If there are people who can help you think some of this through, I suggest you lean on them and ask for their help. However, if none of these options is available to you, perhaps you need to do a little research to find out if there are support communities in your area. Perhaps their are grief support groups that are free to the public? Or maybe there is a women's community center in your area? If so, ask if they have support groups you can join. You can also look into counseling options through your local mental health clinic; they usually provide assistance on a sliding scale.

Last, have you thought about joining community groups that meet weekly to do hobbies together, share a meal, or take a hike? Often these kind of groups provide a surprising level of support!

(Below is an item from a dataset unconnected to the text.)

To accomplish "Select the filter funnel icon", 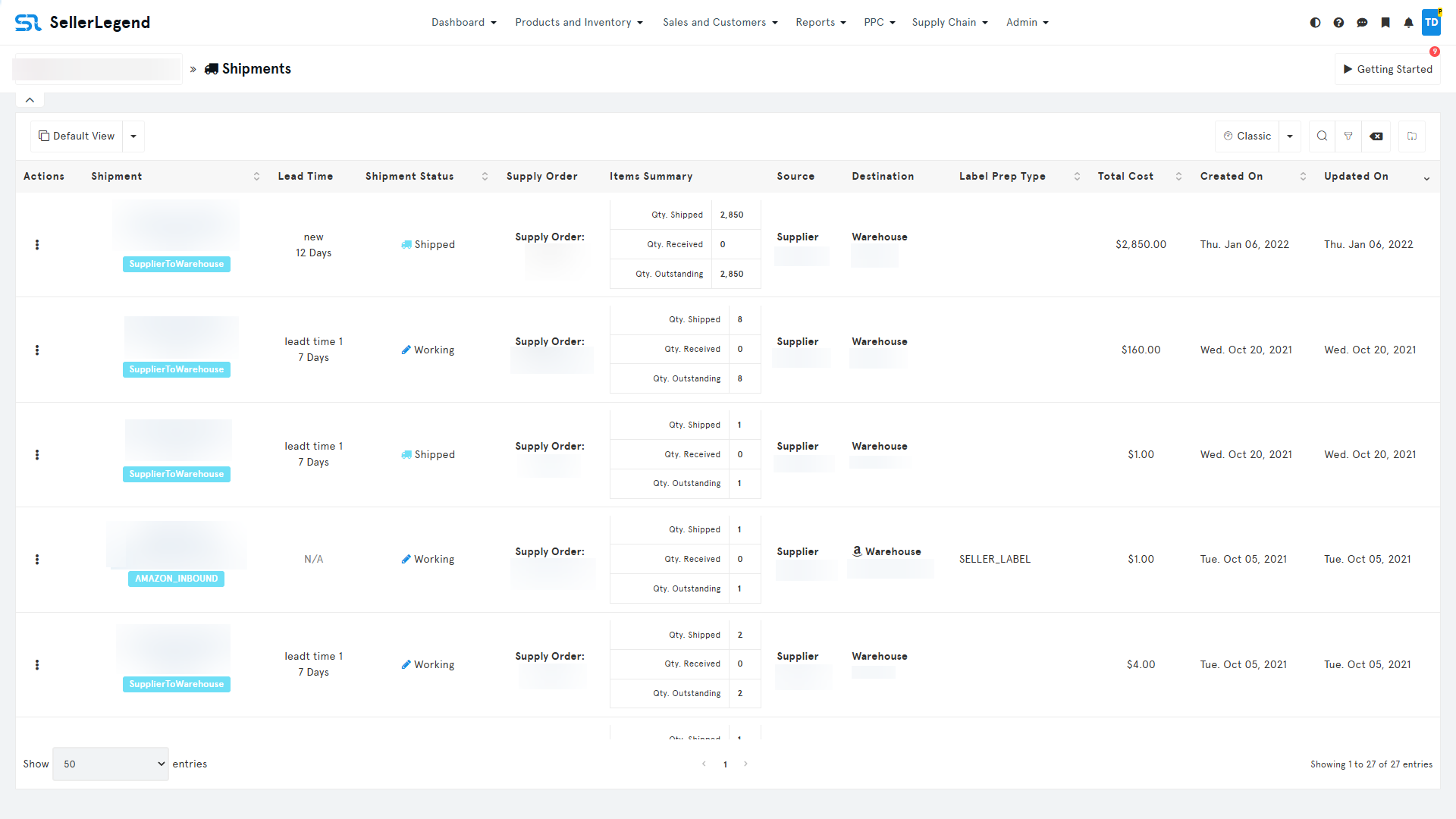I will click(x=1349, y=136).
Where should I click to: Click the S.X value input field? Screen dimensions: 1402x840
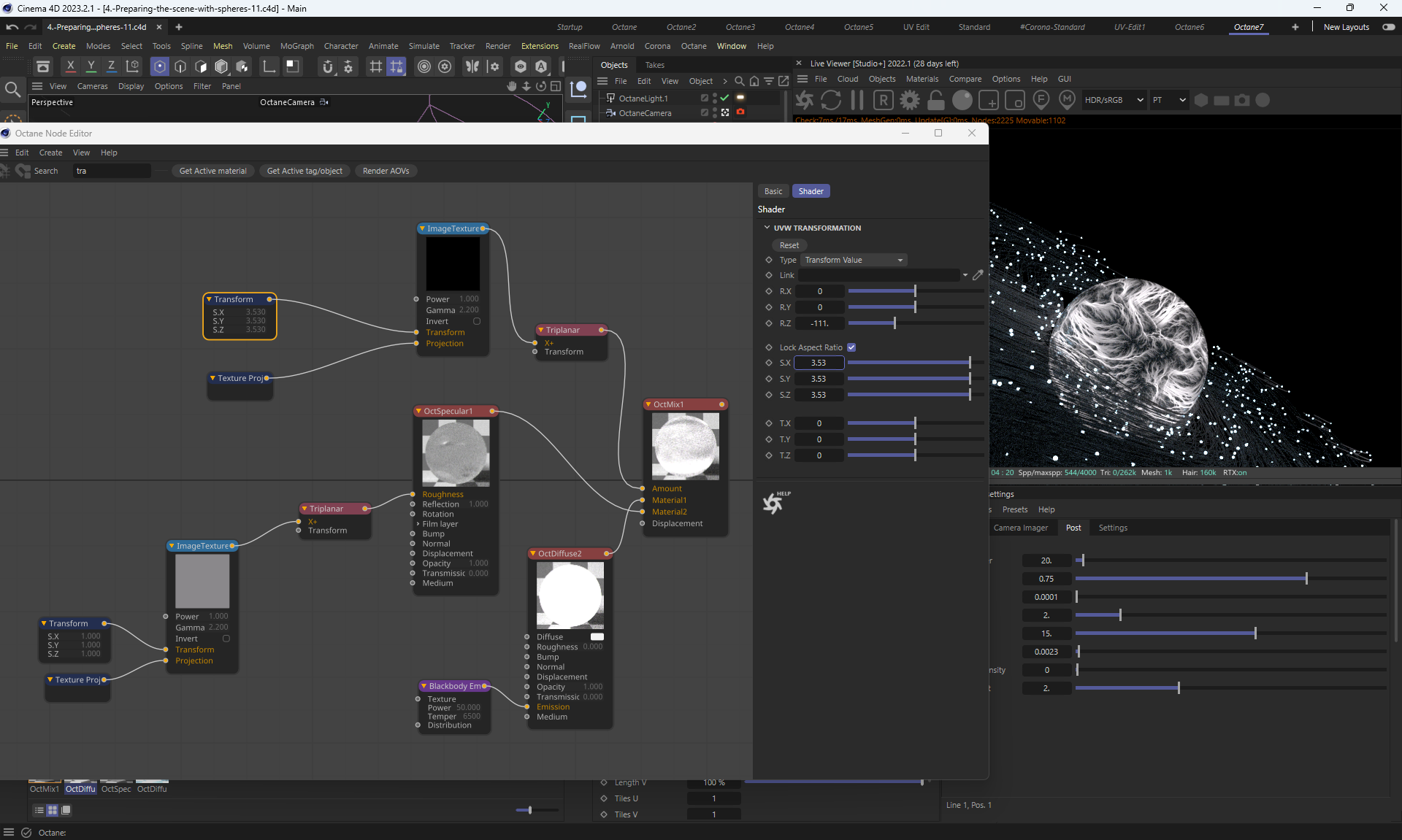(819, 363)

Sometimes depression is nurtured not only by our feelings of isolation, but our inability to find a little joy in our lives. I encourage you to find ways to avoid dwelling on your difficult family situation, and to spend time with people and to do things with them that "feed your soul".

Good luck to you!


Community Answers

Carolyn l. rosenblatt answered...

Dear Shattered Heart, I am so sorry for your loss and the new stress of having so much problem with your mother and her sibling. It must be very upsetting after all the work you did to recover from your grief. I can only suggest that you use every resource offered to you in the previous answer. I can also suggest that you find out whether the controllers are the ones on your mother's legal documents. If so, they can keep you out of the information loop. If not, you have a right to see your mother as much as she wants to see you. I recommend that during the time you do spend with her, that you avoid discussing family relationships. Just be with her and stay in the moment. Your continued presence and willingness to respect her limits of just wanting you to be with her for church and lunch will do all you can do right now to demonstrate your trustworthiness. Be consistent and loving during the time you have and see if you can keep the time focused on her. It will not be easy when you are feeling low yourself. Making that effort with her is a loving thing to do. It will uplift you to keep trying. You can't change your mother or the controlling family members, but you can conduct yourself with dignity in the lunch times you spend with your mother. That is worth doing. And I hope you will honor your own efforts and respect the energy it takes to do what you can with your mom. Value every minute you spend and love yourself for trying.